Flow Estimation by Indicator Dilution (Bolus Injection)

Abstract
Indicator dilution techniques used for the estimation of flow (F), mean transit time (t), dispersion (σ), and mean transit time volume (V) in the circulation are subject to error when (1) flow is not steady and (2) concentrations are obtained by sampling at a constant rate (time averaging) rather than at rates proportional to the instantaneous flow past the sampling site (volume averaging). Using a simple descriptive model for indicator transport, the effects of simulated aortic flow or of sinusoidal flow of widely variable frequency were assessed. Errors in estimates of F, t, σ, and V are greater with bolus injections than with constant-rate injections.

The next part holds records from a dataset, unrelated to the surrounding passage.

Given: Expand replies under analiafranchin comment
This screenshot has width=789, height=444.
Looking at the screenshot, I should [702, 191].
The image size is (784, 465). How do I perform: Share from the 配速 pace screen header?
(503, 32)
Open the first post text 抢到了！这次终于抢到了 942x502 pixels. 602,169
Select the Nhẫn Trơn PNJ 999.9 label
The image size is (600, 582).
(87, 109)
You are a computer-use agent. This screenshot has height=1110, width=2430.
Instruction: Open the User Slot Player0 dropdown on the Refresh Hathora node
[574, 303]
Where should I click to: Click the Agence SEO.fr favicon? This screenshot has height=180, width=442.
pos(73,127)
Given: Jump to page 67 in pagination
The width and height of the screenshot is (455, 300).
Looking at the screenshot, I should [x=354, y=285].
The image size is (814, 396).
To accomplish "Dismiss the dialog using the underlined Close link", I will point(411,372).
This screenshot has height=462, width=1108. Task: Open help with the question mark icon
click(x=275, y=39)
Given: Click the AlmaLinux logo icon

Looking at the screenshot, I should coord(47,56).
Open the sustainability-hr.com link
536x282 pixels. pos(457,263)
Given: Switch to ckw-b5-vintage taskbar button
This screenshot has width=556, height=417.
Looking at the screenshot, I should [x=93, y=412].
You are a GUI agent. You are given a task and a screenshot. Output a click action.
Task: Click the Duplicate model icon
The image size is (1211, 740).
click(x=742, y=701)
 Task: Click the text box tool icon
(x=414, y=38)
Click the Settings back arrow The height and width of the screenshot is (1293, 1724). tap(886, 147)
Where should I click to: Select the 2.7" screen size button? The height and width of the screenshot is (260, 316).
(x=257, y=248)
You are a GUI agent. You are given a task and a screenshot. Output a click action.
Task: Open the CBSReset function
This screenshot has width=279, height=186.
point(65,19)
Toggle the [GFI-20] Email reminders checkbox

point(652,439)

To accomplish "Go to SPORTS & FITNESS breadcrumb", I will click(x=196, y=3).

Errors are roughly proportional to the amplitude of variation in flow. They are maximal when the period of flow fluctuation is similar to the passage time of the dilution curve, which, for the human central circulation, is about the time for one respiratory cycle. With sinusoidal flow between 50% and 150% of the mean flow, errors were at worst up to 60% in F, 30% in t, 50% in σ, and 70% in V, with a bimodal distribution. Errors are minimal at cardiac frequencies. The troublesome lower frequencies can be avoided. Preliminary tests of a method for converting time- to volume-averaged concentrations gave encouraging results.